Offensive Imbalance Leads To Baltimore Ravens Week 2 Loss
Things were great for the Baltimore Ravens as they headed into Philadelphia on Sunday, especially offensively. They were coming off a flashy 44-point effort against the Cincinnati Bengals where Joe Flacco earned AFC offensive player of the week honors.
Then, Sunday happened.
After a productive first half against the Philadelphia Eagles, Flacco and the Ravens’ offense got progressively worse as the game waged on. The reason for that can squarely be placed on the shoulders of offensive coordinator Cam Cameron.
The play-calling from Cameron can be characterized as inexcusable, predictable and stubborn.
First and foremost, Cameron went away from Ray Rice after Rice had a huge first half. Rice ripped off 78 yards on seven carries for an average of 11.1 yards-per-carry in the opening half, and was responsible for the Ravens getting into Philadelphia territory all half. Then, inexplicably, Cameron went away from Rice for basically the entire third quarter. The Ravens held a 17-7 lead at halftime and also had the ball to start the second half. It was the perfect situation to chew up yards and some time to start the second half while also putting up some points.
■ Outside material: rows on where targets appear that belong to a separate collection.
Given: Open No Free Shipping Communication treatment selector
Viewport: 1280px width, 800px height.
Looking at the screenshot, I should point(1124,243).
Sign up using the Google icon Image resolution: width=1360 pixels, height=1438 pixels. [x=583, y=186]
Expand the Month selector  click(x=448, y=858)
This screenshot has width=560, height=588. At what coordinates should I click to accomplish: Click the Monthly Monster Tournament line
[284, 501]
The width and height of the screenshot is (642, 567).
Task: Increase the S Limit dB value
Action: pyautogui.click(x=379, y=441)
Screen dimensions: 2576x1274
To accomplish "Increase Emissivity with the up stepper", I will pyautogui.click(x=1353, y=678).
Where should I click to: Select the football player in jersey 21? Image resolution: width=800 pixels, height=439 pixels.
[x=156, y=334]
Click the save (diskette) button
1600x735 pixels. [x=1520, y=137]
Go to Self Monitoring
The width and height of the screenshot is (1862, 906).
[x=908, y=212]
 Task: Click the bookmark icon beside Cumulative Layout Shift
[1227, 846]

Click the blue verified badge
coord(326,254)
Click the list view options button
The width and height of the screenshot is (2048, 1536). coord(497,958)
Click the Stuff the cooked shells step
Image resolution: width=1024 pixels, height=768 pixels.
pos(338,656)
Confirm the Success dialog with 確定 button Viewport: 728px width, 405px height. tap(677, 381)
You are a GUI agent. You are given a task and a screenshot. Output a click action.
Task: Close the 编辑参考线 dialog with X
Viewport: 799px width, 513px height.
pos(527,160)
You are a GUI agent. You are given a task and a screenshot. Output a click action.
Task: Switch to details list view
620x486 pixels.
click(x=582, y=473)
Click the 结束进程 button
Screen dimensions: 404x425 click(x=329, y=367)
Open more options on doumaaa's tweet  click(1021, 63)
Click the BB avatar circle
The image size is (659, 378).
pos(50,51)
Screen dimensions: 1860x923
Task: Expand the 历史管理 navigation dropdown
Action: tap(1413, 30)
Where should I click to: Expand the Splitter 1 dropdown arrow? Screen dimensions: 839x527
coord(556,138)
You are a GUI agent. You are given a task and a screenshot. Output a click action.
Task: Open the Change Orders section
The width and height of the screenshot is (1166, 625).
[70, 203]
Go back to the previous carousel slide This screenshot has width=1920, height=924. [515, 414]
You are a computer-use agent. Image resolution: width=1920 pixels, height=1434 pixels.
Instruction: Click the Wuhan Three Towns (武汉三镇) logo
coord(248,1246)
Not in the eyes of Cameron, as the Ravens came out throwing early and often to start the half. Rice did not get a touch until the Ravens’ fourth offensive drive in the third quarter. Those four drives resulted in an interception, and three three-and-outs. On the opening drive of the half, the Ravens had a third-and-two near midfield when Flacco forced the ball into triple coverage which resulted in an interception and also led to an Eagles’ touchdown. When Cameron finally came to his senses and gave the ball to Rice, it was very forced and predictable, as the Eagles’ defense was ready for it and stacked up the Ravens’ rushing attack in the second half.
The Ravens threw the ball 42 times, while only rushing 21 times.Through two weeks the Ravens have passed the ball on 63 percent of their offensive plays. Rice is twentieth in the league with 26 carries through two weeks, and has yet to rush for 100 yards in a game.
The truly damning trend was the play-calling on short-yardage downs. The Ravens had six occasions of either third-and-two, third-and-one or fourth-and-one. Cameron recklessly called pass plays on all six attempts, as the Ravens went 0-for-6 on those plays. Those drive-killing calls where a major reason why so many promising drives ended in zero points and enabled the Eagles to climb back in the game. In all, the Ravens went a pathetic 4-for-14 on third down and 0-for-2 on fourth down. Cameron’s repeated neglecting of such a premier running back on short-yardage downs while Rice was having a great day is simply inexcusable and it proved to be costly.
Besides going pass-happy to a fault, Cameron also inexplicably went away from the no-huddle offense. The Ravens had major success with the no-huddle against the Bengals in week 1, and they were again moving the ball well using it against the Eagles. The no-huddle was keeping the Philadelphia defense off-balance and disoriented. The offense was at its best when in the no-huddle for Baltimore, yet Cameron went away from it in the second half. After the aforementioned putrid start to the second half, you could feel the momentum going to the Eagles, yet Cameron stubbornly stood idly by and did nothing to stem the tide. The pass protection was getting worse as the game went on and Flacco looked uncomfortable, while Cameron did nothing to help his tiring offensive line or his happy-footed quarterback.
The unit that felt the brunt of Cameron’s wrath was the defense. They battled all game and did their job for the most part, as they forced four Philadelphia turnovers. It wasn’t the defense’s fault that their offensive only produced 10 points off those four turnovers. They were on the field for just under 35 minutes of the game, with long stretches of that time occurring while the Eagles took control of the game in the second half.
It all comes back to the offense though. Could Flacco have played better? Absolutely. Could the offensive line have done a better job giving Flacco more time? Sure. However, by putting both those units in tenuous spots while going away from the offense’s best player in Rice, Cameron did all he could to blow this game, and that is exactly what he did.